■ **Aim of the exercise**:
Repeat the lines of the records below, from the line containing "You are a computer-use agent. This" through the line containing "pyautogui.click(x=932, y=77)", both included. Omit the pictures from your answer.

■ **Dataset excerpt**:
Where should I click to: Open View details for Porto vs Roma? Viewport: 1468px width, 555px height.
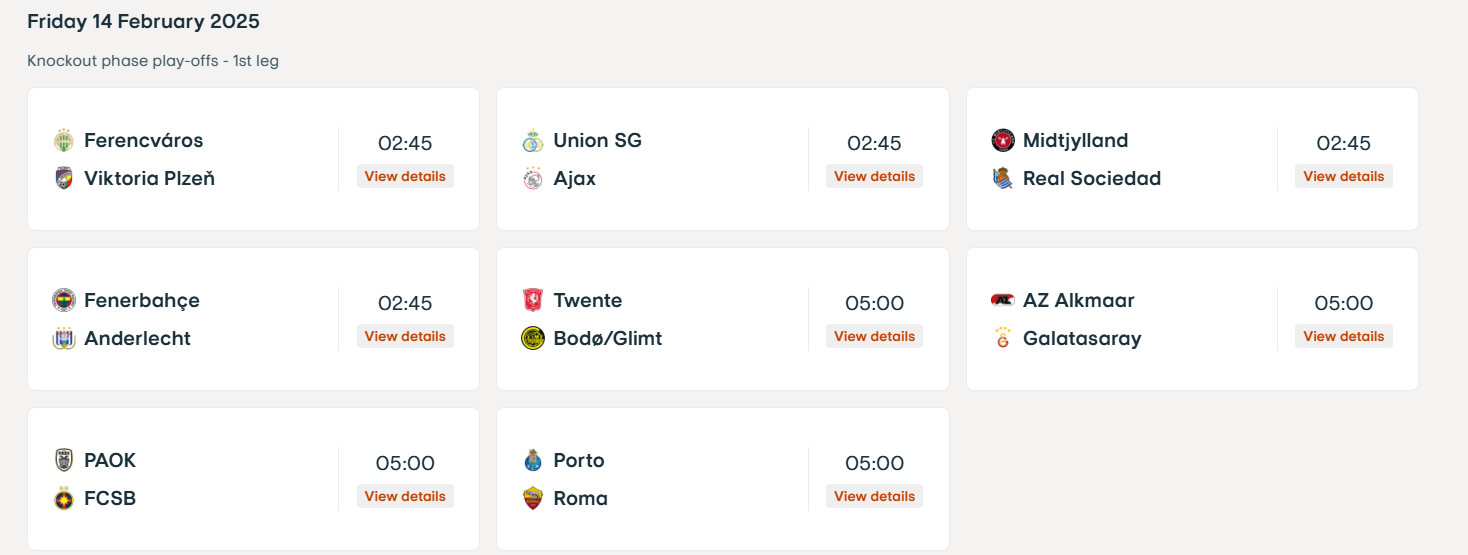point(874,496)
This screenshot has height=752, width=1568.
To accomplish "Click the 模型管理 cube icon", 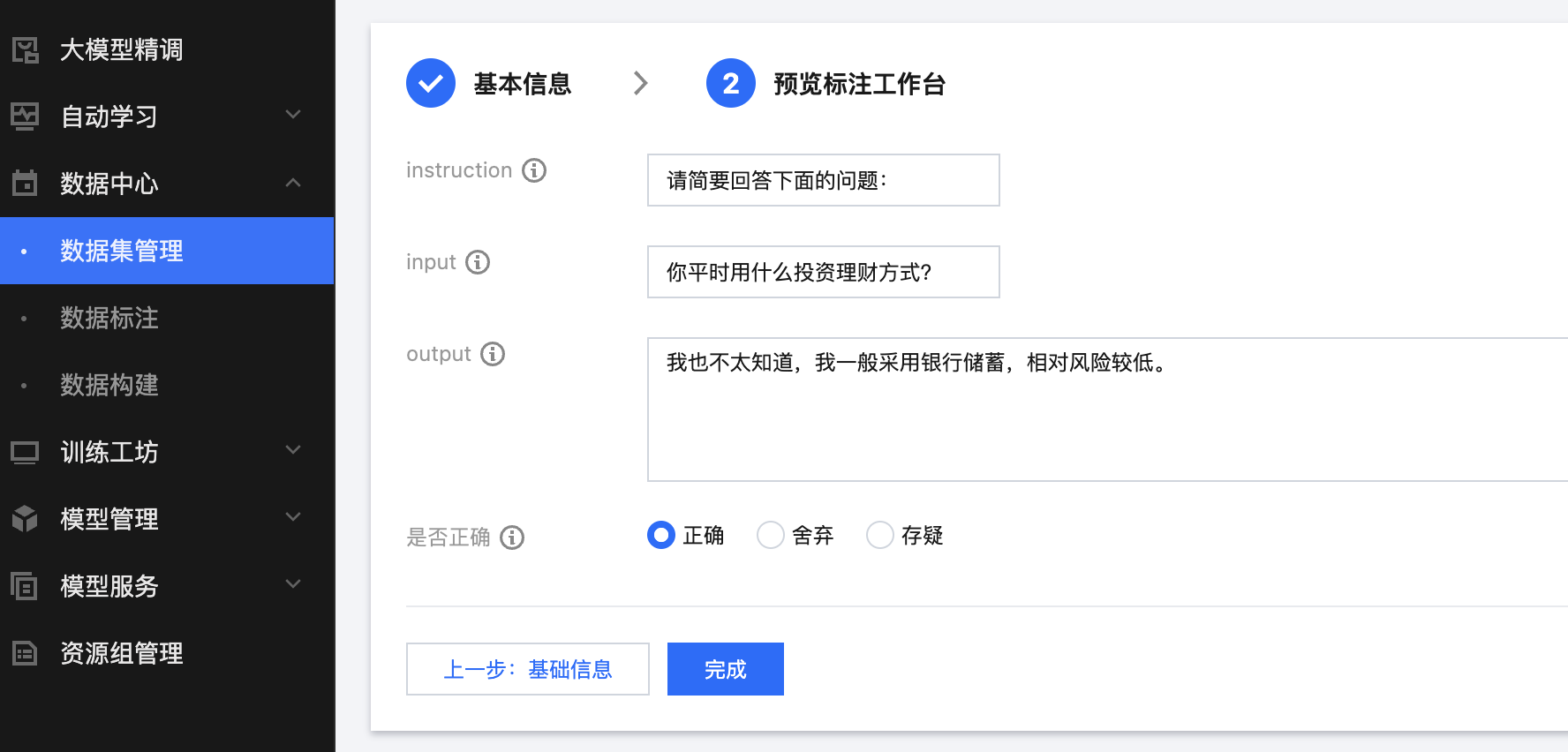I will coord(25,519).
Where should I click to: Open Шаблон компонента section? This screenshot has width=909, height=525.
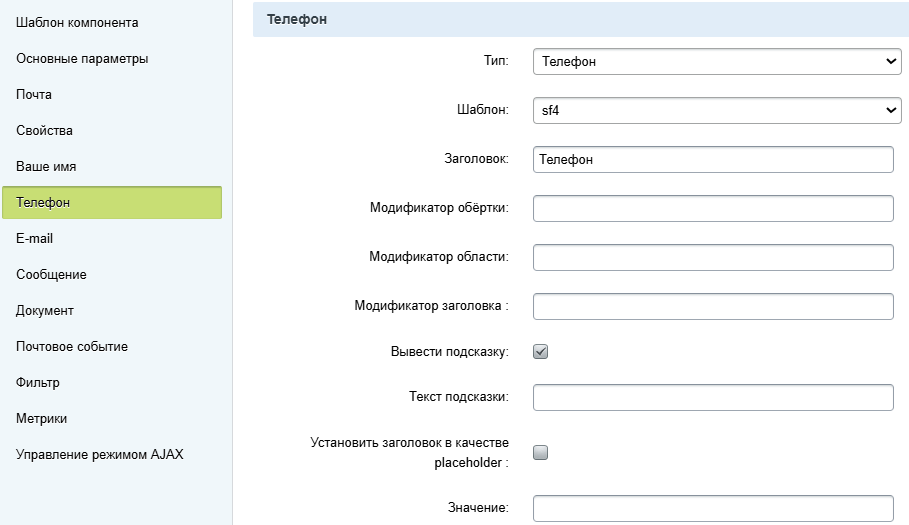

==

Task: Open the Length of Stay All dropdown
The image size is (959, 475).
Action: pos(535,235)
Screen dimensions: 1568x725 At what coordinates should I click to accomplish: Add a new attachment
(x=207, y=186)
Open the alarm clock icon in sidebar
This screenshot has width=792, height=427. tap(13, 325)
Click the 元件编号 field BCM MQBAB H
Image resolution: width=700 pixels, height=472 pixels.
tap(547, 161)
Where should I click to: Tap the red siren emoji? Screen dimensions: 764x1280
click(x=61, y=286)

==

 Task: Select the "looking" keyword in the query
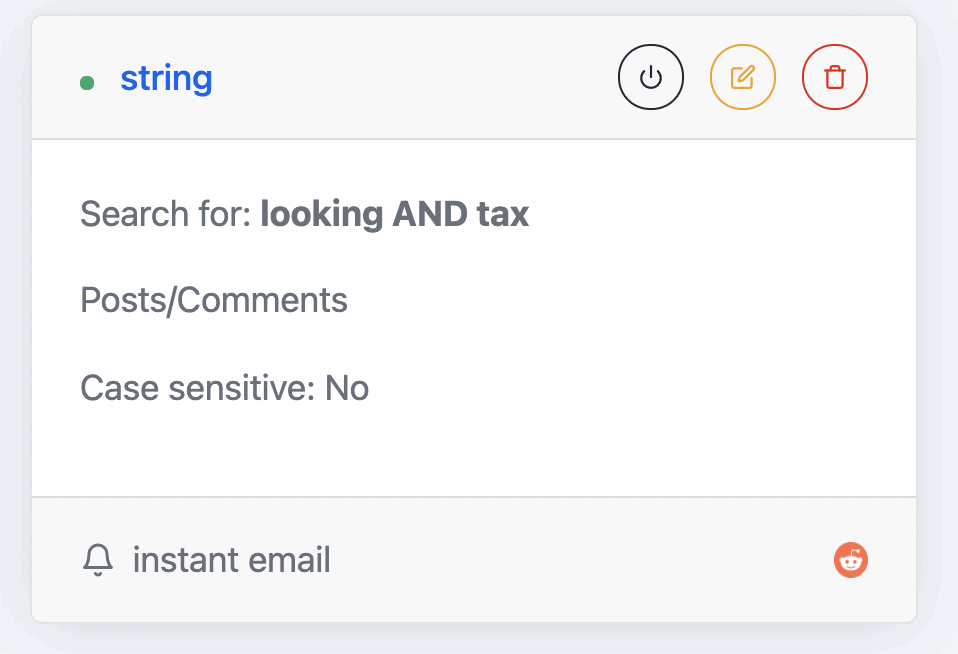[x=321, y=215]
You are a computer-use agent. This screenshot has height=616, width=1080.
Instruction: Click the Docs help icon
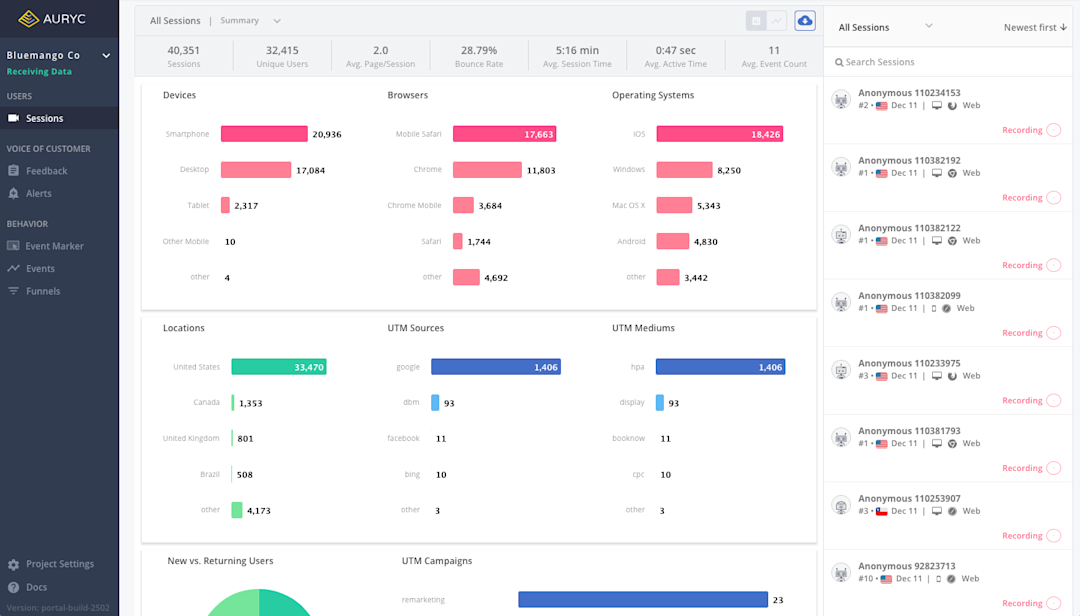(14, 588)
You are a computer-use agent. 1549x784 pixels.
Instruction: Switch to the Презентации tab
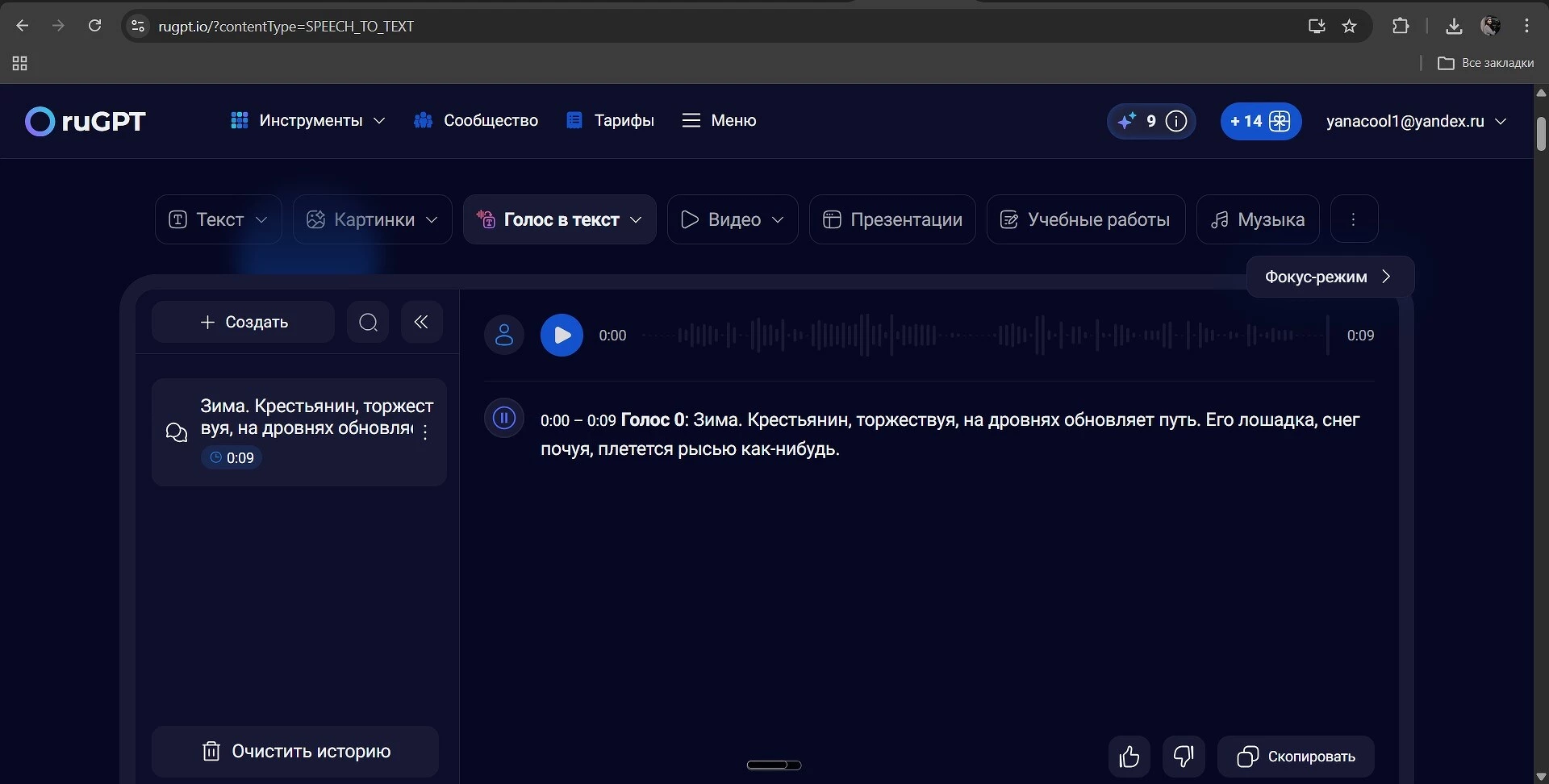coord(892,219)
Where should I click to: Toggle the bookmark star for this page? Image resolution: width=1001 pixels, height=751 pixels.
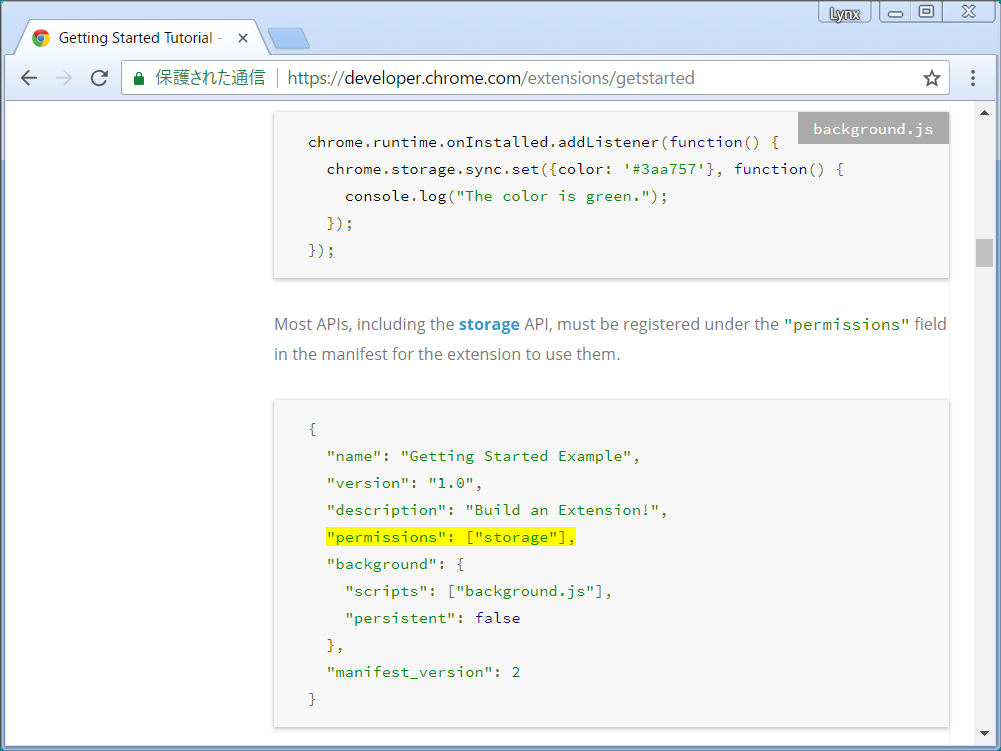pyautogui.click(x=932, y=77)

■ **Full answer**:
You are a computer-use agent. This screenshot has height=616, width=1080.
Instruction: Click the Docs help icon
(14, 588)
You are a computer-use agent. 1549x784 pixels.
Instruction: Switch to the Презентации tab
coord(892,219)
Where should I click to: Toggle the bookmark star for this page? Image resolution: width=1001 pixels, height=751 pixels.
pyautogui.click(x=932, y=77)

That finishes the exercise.